Segment Start: Source information

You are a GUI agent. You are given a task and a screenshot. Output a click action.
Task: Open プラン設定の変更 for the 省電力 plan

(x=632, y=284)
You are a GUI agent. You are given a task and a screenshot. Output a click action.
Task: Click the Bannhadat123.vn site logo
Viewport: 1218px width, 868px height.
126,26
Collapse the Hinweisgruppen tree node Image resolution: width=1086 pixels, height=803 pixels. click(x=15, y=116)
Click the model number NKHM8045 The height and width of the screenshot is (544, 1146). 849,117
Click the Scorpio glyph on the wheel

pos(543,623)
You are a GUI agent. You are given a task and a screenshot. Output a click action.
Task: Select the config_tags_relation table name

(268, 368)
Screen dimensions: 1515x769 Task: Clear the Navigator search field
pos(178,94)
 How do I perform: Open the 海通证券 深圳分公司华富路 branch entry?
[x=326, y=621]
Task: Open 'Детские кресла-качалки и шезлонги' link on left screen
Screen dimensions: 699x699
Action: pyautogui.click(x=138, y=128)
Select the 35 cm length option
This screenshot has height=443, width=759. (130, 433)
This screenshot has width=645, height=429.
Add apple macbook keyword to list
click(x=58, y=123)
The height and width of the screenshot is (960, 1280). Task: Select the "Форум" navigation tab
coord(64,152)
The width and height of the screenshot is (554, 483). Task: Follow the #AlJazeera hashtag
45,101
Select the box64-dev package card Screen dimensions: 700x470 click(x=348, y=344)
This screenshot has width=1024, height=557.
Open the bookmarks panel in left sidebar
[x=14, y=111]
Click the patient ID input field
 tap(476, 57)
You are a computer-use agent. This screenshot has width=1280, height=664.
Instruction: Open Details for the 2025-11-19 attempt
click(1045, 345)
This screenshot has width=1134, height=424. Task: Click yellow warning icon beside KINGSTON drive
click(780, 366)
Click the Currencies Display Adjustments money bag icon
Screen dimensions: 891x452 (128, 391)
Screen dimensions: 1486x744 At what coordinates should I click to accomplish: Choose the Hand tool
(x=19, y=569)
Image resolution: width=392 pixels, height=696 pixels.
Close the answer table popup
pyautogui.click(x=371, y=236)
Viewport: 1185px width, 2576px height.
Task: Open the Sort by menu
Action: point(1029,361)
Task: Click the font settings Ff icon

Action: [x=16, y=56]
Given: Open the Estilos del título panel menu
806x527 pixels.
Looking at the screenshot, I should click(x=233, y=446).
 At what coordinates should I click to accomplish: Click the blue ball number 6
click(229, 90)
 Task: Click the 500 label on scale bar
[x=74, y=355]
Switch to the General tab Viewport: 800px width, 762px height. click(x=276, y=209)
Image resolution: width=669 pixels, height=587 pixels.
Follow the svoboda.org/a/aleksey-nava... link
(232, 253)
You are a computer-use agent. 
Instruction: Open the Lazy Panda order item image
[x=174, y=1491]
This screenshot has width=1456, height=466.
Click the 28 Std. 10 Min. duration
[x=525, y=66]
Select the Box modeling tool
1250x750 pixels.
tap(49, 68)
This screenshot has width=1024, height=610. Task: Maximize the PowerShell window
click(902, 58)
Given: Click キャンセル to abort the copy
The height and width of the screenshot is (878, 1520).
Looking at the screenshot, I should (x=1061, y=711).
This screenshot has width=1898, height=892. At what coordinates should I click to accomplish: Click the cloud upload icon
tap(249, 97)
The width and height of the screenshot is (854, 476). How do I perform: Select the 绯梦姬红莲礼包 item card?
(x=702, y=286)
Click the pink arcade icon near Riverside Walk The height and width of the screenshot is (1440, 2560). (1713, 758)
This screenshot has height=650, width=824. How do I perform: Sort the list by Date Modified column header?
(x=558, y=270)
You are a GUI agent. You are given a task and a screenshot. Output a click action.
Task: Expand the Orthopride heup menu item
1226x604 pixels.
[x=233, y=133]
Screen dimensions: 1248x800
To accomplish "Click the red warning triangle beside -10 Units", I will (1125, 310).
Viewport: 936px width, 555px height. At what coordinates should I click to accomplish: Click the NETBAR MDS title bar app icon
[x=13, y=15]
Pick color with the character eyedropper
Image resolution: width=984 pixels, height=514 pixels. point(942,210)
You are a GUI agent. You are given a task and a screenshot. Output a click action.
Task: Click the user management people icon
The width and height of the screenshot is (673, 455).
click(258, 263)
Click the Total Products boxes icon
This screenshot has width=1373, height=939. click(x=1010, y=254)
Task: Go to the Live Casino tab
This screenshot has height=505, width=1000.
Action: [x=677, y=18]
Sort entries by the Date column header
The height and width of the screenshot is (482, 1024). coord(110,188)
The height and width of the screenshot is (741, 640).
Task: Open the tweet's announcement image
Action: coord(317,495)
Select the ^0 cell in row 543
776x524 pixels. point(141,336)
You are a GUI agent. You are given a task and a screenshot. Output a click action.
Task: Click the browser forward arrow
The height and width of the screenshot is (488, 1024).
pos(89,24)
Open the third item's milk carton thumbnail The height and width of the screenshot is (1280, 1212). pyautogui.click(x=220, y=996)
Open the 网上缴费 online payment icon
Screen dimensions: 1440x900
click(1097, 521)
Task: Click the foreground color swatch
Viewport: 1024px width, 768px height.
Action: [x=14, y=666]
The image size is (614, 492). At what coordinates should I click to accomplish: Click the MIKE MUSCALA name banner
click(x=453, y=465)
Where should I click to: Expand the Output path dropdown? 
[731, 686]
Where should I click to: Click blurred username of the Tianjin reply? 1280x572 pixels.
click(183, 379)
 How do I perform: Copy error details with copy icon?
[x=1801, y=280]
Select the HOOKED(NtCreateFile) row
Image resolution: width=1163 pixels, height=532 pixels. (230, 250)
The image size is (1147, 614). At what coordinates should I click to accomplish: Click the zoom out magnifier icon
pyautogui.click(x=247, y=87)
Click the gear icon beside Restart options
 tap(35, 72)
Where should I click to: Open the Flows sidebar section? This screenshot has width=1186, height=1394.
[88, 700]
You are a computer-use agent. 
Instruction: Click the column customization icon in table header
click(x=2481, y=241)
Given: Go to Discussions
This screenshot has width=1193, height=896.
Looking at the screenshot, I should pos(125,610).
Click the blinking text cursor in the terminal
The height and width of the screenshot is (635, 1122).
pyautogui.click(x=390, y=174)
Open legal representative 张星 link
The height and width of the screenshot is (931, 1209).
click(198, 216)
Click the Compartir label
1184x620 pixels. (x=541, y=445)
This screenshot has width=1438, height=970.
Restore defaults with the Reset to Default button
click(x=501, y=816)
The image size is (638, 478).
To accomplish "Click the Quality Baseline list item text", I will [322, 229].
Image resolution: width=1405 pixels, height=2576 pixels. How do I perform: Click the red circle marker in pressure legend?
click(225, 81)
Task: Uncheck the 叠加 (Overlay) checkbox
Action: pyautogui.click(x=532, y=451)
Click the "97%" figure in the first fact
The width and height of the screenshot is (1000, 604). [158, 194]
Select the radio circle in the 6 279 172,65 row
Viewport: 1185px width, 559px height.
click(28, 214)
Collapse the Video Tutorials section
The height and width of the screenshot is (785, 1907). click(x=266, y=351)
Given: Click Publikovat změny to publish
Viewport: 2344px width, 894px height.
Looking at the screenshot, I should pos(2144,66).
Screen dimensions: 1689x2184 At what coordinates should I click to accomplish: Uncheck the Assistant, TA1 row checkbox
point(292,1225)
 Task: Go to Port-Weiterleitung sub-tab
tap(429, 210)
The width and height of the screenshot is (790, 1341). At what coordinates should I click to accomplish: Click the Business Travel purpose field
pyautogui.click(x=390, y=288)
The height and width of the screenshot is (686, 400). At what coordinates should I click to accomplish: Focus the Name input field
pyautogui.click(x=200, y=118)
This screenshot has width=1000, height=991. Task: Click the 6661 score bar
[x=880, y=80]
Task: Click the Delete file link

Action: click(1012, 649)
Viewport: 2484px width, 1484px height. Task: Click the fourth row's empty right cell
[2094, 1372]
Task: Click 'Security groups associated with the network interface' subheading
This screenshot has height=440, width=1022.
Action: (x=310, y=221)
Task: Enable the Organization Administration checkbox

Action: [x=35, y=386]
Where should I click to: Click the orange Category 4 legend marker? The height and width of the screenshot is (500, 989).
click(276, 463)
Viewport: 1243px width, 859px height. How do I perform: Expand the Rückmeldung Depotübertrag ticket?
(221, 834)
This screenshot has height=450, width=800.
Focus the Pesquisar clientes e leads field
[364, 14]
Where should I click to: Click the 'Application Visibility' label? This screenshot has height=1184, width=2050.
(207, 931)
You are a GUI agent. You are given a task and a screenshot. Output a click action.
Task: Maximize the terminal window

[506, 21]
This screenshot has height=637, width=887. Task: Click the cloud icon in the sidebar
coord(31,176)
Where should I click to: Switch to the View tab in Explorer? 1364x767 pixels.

Segment End: Source information

What is expected: What you give back must match the material exactly, beginning with its first line and ending with the line holding "Image resolution: width=392".

Task answer:
You are a GUI agent. You are given a task and a screenshot. Output a click action.
Task: Open プラン設定の変更 for the 省電力 plan

(x=632, y=284)
You are a GUI agent. You are given a task and a screenshot. Output a click action.
Task: Click the Bannhadat123.vn site logo
Viewport: 1218px width, 868px height.
126,26
Collapse the Hinweisgruppen tree node Image resolution: width=1086 pixels, height=803 pixels. click(x=15, y=116)
Click the model number NKHM8045 The height and width of the screenshot is (544, 1146). 849,117
Click the Scorpio glyph on the wheel

pos(543,623)
You are a GUI agent. You are given a task and a screenshot. Output a click action.
Task: Select the config_tags_relation table name

(268, 368)
Screen dimensions: 1515x769 Task: Clear the Navigator search field
pos(178,94)
 How do I perform: Open the 海通证券 深圳分公司华富路 branch entry?
[x=326, y=621]
Task: Open 'Детские кресла-качалки и шезлонги' link on left screen
Screen dimensions: 699x699
Action: pyautogui.click(x=138, y=128)
Select the 35 cm length option
This screenshot has height=443, width=759. (130, 433)
This screenshot has width=645, height=429.
Add apple macbook keyword to list
click(x=58, y=123)
The height and width of the screenshot is (960, 1280). Task: Select the "Форум" navigation tab
coord(64,152)
The width and height of the screenshot is (554, 483). Task: Follow the #AlJazeera hashtag
45,101
Select the box64-dev package card Screen dimensions: 700x470 click(x=348, y=344)
This screenshot has width=1024, height=557.
Open the bookmarks panel in left sidebar
[x=14, y=111]
Click the patient ID input field
 tap(476, 57)
You are a computer-use agent. This screenshot has width=1280, height=664.
Instruction: Open Details for the 2025-11-19 attempt
click(1045, 345)
This screenshot has width=1134, height=424. Task: Click yellow warning icon beside KINGSTON drive
click(780, 366)
Click the Currencies Display Adjustments money bag icon
Screen dimensions: 891x452 (128, 391)
Screen dimensions: 1486x744 At what coordinates should I click to accomplish: Choose the Hand tool
(x=19, y=569)
Image resolution: width=392 pixels, height=696 pixels.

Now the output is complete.